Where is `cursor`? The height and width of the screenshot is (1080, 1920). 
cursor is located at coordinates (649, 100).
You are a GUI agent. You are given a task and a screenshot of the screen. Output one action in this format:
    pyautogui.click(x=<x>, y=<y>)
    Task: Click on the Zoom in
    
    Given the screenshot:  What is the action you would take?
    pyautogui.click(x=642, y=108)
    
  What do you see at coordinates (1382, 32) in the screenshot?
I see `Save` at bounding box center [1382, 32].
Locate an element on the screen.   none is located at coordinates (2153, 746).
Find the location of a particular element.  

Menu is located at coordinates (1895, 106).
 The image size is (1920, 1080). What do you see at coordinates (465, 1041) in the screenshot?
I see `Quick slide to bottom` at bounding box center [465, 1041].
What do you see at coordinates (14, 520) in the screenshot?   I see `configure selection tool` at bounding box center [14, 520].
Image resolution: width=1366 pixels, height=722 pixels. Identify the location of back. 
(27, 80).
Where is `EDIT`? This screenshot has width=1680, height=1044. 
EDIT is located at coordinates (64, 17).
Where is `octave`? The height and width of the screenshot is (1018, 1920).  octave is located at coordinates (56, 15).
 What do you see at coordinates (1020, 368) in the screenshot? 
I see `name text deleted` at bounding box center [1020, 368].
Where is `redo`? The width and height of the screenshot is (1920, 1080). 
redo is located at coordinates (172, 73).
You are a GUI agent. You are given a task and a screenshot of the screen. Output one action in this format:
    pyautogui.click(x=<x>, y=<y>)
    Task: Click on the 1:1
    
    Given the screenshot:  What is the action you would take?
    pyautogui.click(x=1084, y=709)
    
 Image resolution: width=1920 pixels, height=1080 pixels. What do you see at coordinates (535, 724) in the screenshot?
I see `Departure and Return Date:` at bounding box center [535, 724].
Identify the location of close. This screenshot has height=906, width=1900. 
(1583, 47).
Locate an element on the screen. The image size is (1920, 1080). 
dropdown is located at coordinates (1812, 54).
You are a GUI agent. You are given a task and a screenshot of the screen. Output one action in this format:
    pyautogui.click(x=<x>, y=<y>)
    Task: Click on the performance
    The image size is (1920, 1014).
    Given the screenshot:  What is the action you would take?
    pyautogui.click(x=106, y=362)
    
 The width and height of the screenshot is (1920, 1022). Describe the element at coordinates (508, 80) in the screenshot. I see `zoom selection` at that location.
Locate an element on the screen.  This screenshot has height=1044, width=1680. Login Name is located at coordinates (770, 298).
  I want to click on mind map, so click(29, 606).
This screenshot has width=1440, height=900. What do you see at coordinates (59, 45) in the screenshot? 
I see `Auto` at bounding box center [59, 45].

________

Work required ->
Rewrite the material from the line that contains "coordinates (770, 298)." through the end of the material, replacing "element" with "item" and leaving everything else unchanged.

Response to the task ->
Locate an item on the screen.  This screenshot has height=1044, width=1680. Login Name is located at coordinates (770, 298).
  I want to click on mind map, so click(29, 606).
This screenshot has width=1440, height=900. What do you see at coordinates (59, 45) in the screenshot? 
I see `Auto` at bounding box center [59, 45].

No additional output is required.